In Celebration Of Violence

by • 11/12/2020 • Rubriche, The Game VaultCommenti disabilitati su In Celebration Of Violence183

I vari Souls hanno ormai fatto scuola e di cloni si è riempito il mercato. Quando però uno di questi spicca per qualità è giusto rimarcarlo. Questo In Celebration of Violence è proprio un esempio lampante di questo.

Il gioco ha anche molto positivamente alcuni echi di un altro grande classico come The Binding of Isaac. Il gioco è stato sviluppato da Julian Edison e rappresenta un ottimo esempio di action fantasy con tante in farciture roguelike a livello esplorativo.

Il titolo punta tutto sull’azione a scapito della trama e infatti ilo nostro compito sarà quello di combattere e quindi crescere sempre di più per morire, resuscitare e continuare a combattere.

L’eplorazione in questo senso sarà fondamentale dato che ogni elemento presente sulla vasta mappa potrà contribuire al nostro miglioramento e quindi potremo interagire con molti elementi degli scenari che andremo a scoprire. All’inizio gli elementi di personalizzazione del nostro avatar saranno piuttosto limitati e circostanziati alla presenza o meno della barba e allo stile e al colore dei capelli. Poi invece potremo aumentare la personalizzazione in base a quello che troveremo strada facendo.

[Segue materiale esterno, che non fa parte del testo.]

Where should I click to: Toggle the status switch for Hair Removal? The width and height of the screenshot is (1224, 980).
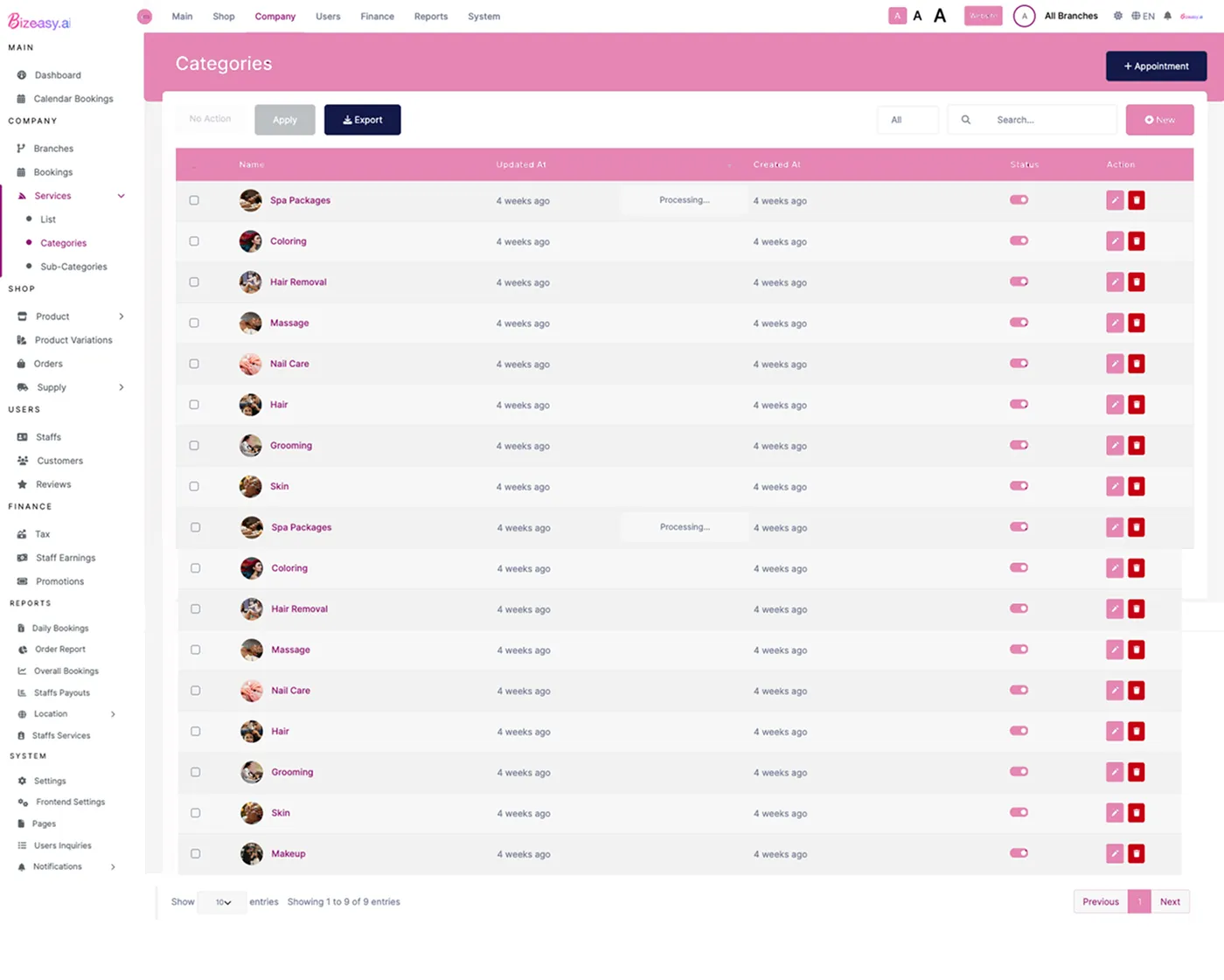(1018, 281)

Non è disponibile alcun tutorial verremo buttati in mezzo alla mischia con solamente la mappa di comandi  a disposizione. Tutto il resto, comprese le interazioni non ci è spiegato nulla, non ci sono didascalie e quindi dovremo procedere per tentativi. Va da sé che serviranno molti game over prima di padroneggiare al meglio il gioco proprio come accade nei souls.

Con i due tasti del mouse destro e sinistro potremo controllare alternativamente schivata e scatto e avremo a disposizione anche attacchi speciali e parry per stordire i nemici.

Ogni nemico avrà un punto di forza e una debolezza e quindi toccherà a noi comprenderli quanto prima e sfruttare attacchi ravvicinati tramite spada oppure a distanza con l’arco.

Con il completamento delle queste potremo quindi recuperare delle reliquie chiamate mementos che potremo forgiare per ottenere vantaggi oppure sacrificare agli dei.

Le mappe poi sono create in maniera procedurale e veramente interattive a livelli massimi. Potremo utilizzare di tutto per creare magari delle barriere come massi o alberi tagliati oppure attaccare.

Un buon titolo per tutti coloro che hanno ancora sete di Souls e provare quindi qualcosa di diverso.